◆ **THE TASK**
Give back exactly the lines starting at the one with "01.01 Articolo in Rivista (474, 253)" and ending at the last line of the data below. Pictures are not part of the copy.

◆ **DATASET EXTRACT**
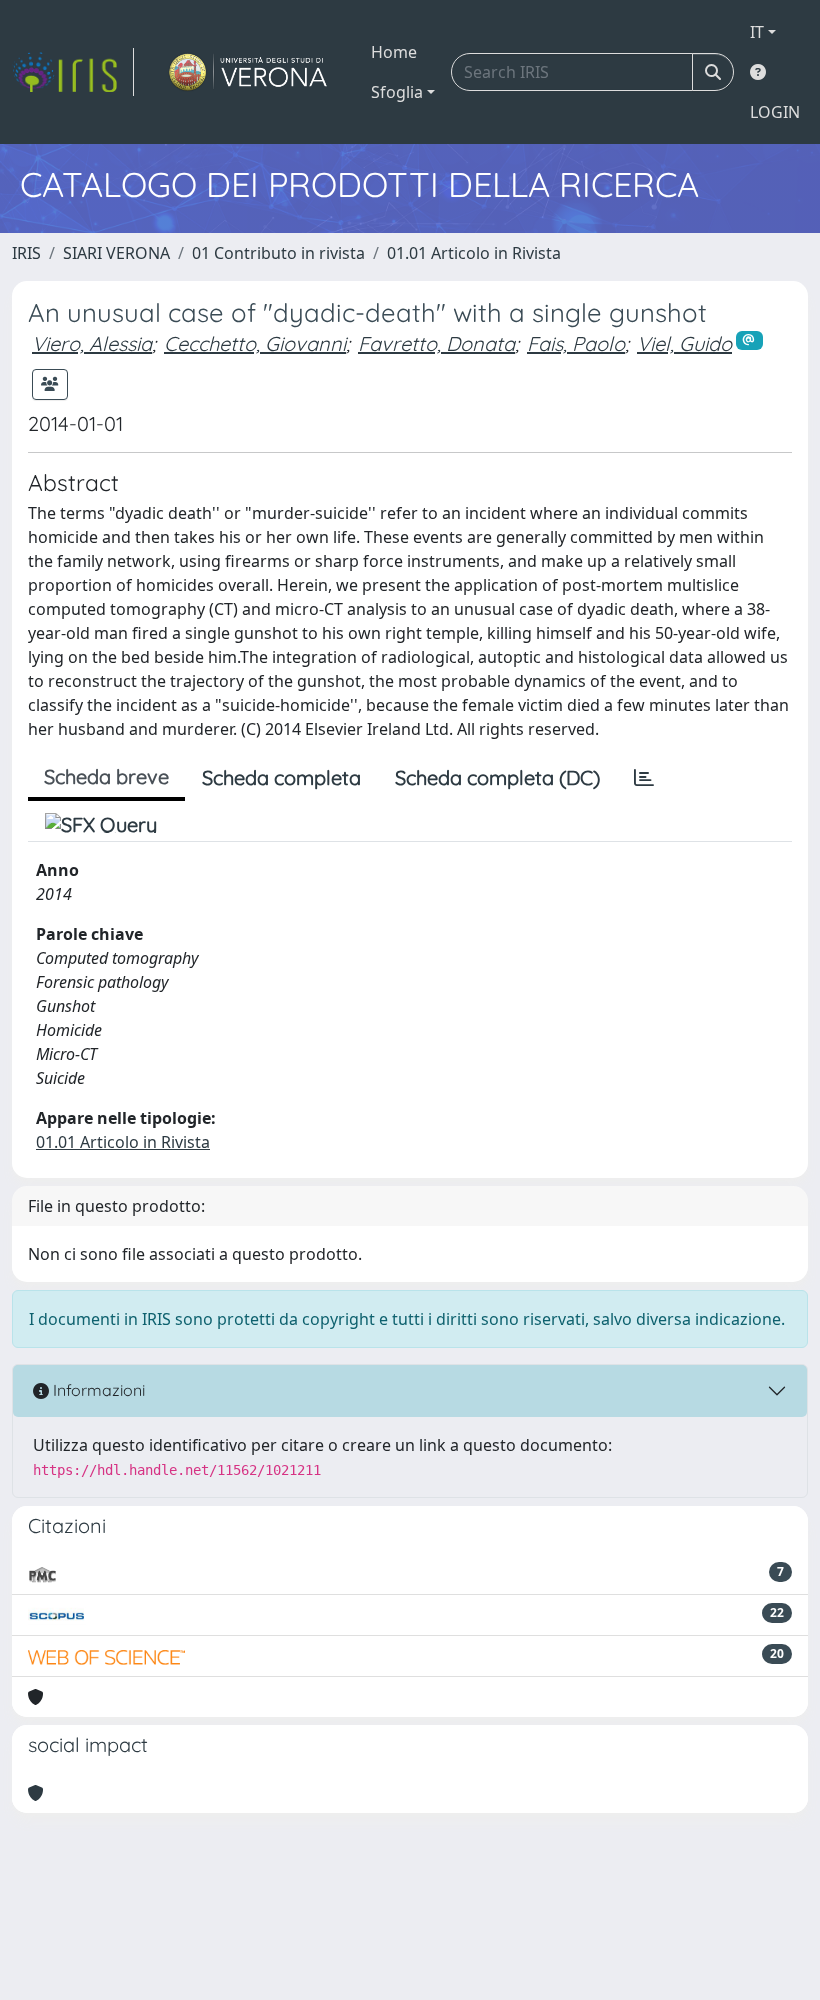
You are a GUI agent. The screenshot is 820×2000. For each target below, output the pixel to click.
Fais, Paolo (576, 343)
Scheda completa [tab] (281, 777)
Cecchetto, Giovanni (255, 343)
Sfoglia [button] (397, 92)
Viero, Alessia (92, 343)
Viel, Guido (684, 343)
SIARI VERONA (116, 253)
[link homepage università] (248, 72)
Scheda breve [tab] (106, 776)
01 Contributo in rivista (278, 253)
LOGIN (775, 112)
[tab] (644, 778)
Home (394, 52)
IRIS (26, 253)
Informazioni (97, 1390)
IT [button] (757, 32)
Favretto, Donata (436, 343)
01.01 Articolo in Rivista (474, 253)
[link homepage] (73, 72)
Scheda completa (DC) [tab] (497, 777)
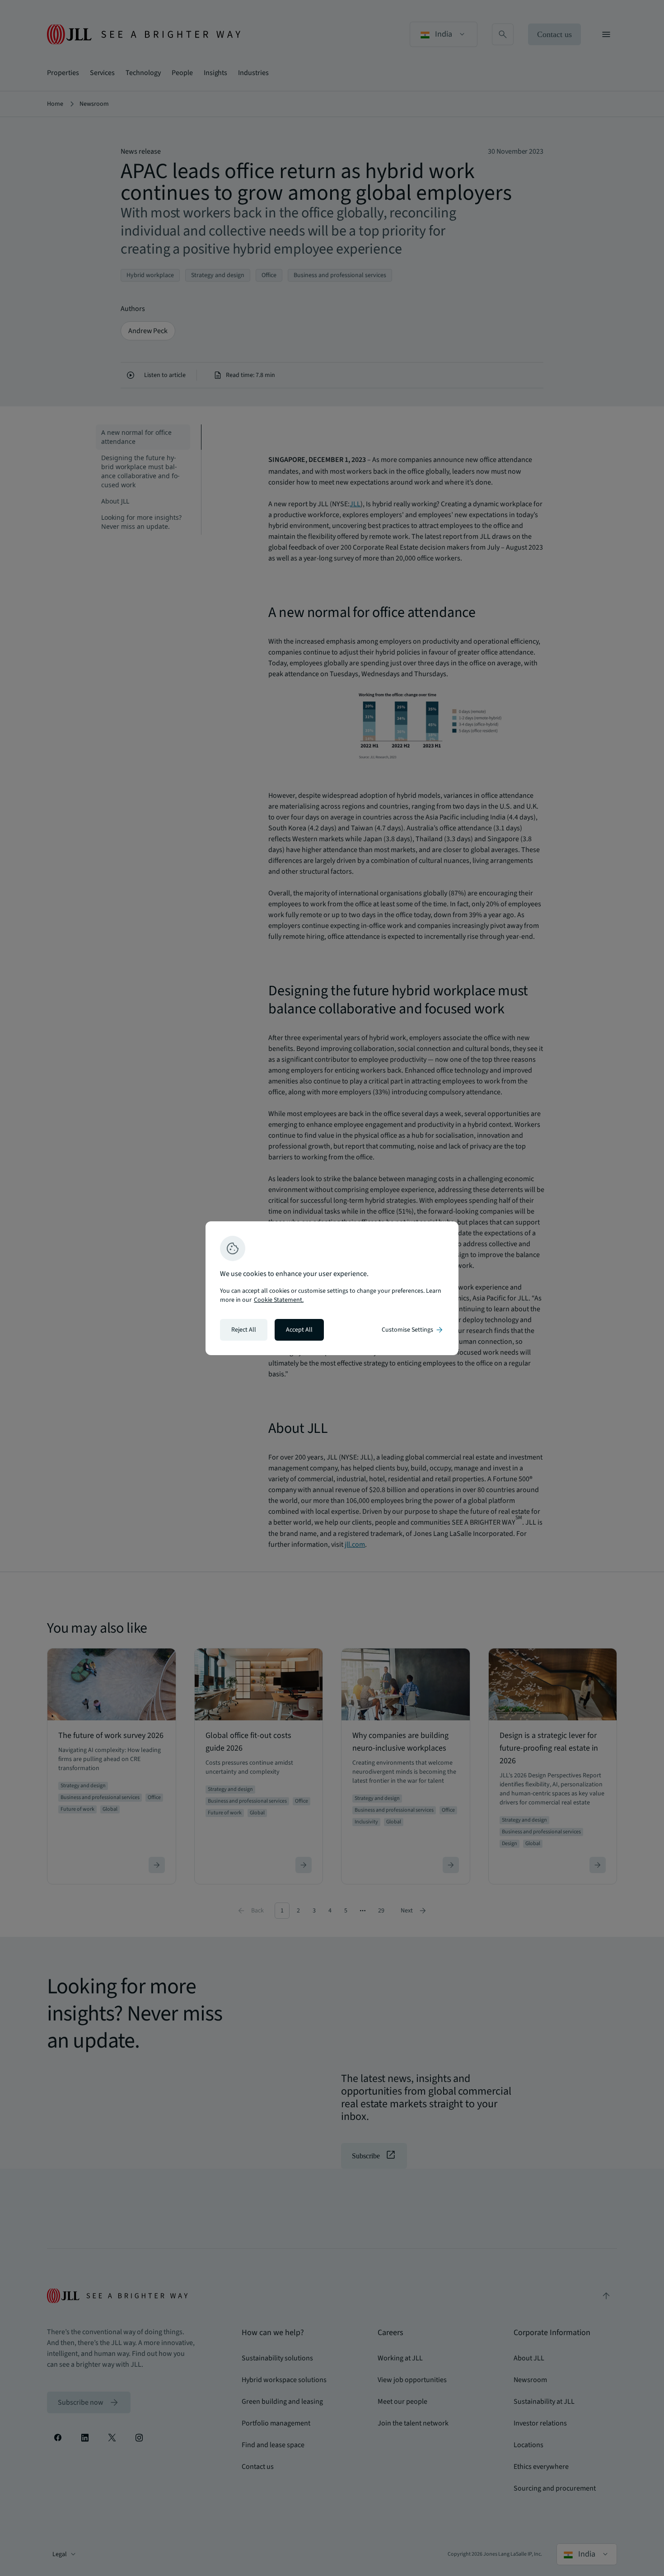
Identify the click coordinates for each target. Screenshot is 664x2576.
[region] (332, 1288)
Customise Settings (413, 1329)
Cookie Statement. (279, 1299)
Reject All (243, 1329)
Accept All (299, 1329)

◆ **ANSWER BOX**
01.01 Articolo in Rivista (474, 253)
[link homepage] (73, 72)
Scheda completa (DC) [tab] (497, 777)
Identify the click coordinates for each target. Screenshot is 664x2576.
[region] (332, 1288)
Customise Settings (413, 1329)
Cookie Statement. (279, 1299)
Reject All (243, 1329)
Accept All (299, 1329)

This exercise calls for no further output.